RECORDS TO PROCESS:
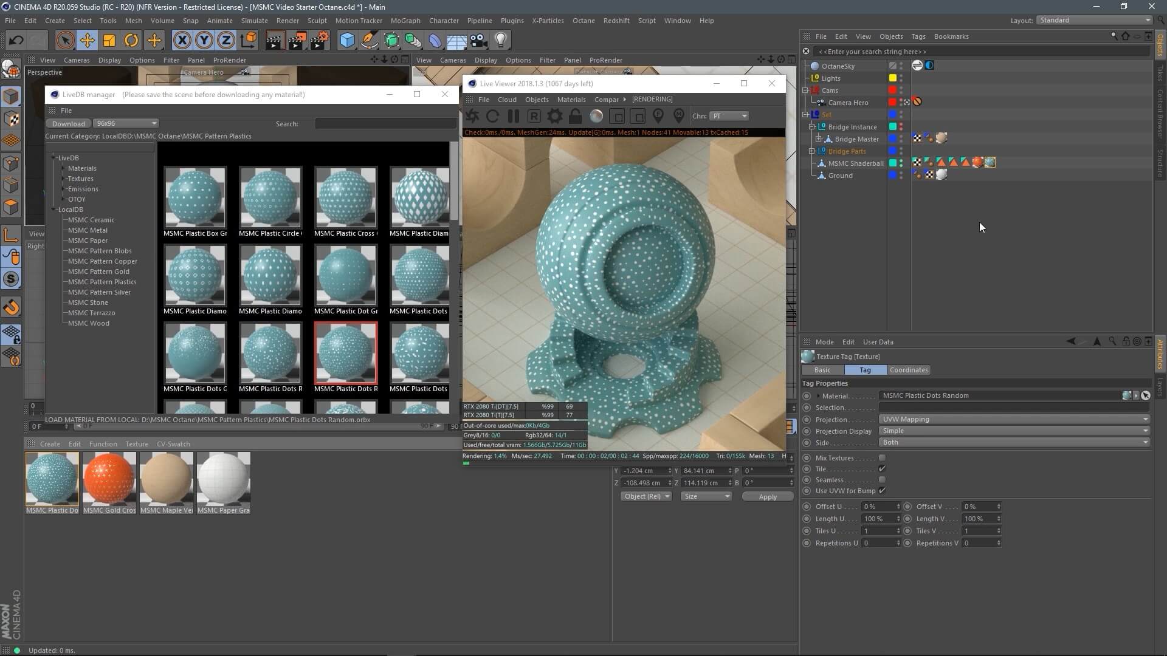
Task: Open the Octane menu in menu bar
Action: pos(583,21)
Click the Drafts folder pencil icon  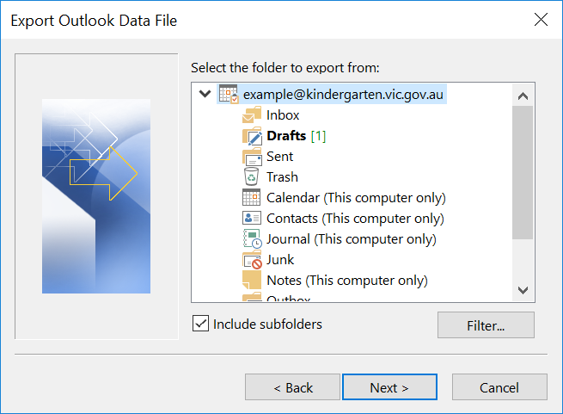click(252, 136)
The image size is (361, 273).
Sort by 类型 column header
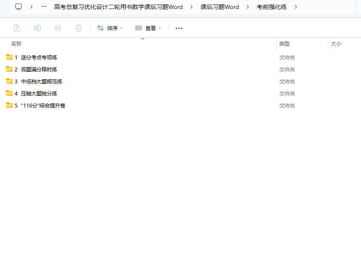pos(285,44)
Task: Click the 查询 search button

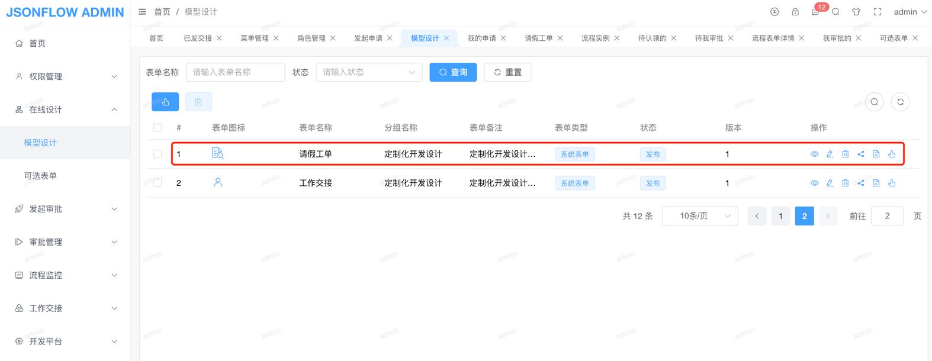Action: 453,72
* * *
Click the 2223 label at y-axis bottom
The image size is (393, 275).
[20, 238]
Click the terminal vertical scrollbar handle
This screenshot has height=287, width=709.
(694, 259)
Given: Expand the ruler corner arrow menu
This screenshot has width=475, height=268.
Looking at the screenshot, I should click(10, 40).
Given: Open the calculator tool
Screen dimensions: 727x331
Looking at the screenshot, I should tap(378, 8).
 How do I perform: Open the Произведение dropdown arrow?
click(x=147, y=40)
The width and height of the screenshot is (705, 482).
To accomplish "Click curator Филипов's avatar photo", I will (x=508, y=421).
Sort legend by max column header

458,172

AIM OF THE EXERCISE: Which lines in the listing above contain the string "arrow" with matching case? Copy each of those lines in full.

FINAL ANSWER:
Given: Expand the ruler corner arrow menu
 How do I perform: Open the Произведение dropdown arrow?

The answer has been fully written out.